──────── DATASET ────────

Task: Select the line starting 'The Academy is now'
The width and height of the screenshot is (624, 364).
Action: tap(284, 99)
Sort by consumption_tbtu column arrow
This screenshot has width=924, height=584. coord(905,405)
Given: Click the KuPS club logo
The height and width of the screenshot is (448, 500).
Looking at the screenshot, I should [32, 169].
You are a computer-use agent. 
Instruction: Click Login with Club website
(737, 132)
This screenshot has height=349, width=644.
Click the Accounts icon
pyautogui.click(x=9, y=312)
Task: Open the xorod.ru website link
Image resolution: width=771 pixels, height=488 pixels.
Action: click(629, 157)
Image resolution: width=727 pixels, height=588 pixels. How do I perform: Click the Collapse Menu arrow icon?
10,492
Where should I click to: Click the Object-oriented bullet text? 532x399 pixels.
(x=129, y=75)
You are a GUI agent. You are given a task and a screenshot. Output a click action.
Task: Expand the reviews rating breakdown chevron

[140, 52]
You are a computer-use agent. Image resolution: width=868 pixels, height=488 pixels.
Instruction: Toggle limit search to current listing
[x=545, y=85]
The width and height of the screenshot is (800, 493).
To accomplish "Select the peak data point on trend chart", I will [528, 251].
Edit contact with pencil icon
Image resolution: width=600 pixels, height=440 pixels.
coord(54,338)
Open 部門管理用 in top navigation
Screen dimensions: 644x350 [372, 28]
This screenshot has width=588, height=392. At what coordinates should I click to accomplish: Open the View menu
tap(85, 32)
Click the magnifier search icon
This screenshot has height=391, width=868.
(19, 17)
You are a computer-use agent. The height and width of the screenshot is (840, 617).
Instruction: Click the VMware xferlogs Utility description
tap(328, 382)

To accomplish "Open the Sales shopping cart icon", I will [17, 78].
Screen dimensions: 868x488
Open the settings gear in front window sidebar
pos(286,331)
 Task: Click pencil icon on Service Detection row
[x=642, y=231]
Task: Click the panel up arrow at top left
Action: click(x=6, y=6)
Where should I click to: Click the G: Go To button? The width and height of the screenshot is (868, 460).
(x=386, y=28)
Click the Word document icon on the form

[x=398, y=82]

────────

PROMPT » Repeat, exactly and only, the lines from the beginning of the material through the line that contains "Task: Open the xorod.ru website link".

YOUR RESPONSE »
Task: Select the line starting 'The Academy is now'
The width and height of the screenshot is (624, 364).
Action: tap(284, 99)
Sort by consumption_tbtu column arrow
This screenshot has width=924, height=584. coord(905,405)
Given: Click the KuPS club logo
The height and width of the screenshot is (448, 500).
Looking at the screenshot, I should [32, 169].
You are a computer-use agent. 
Instruction: Click Login with Club website
(737, 132)
This screenshot has height=349, width=644.
Click the Accounts icon
pyautogui.click(x=9, y=312)
Task: Open the xorod.ru website link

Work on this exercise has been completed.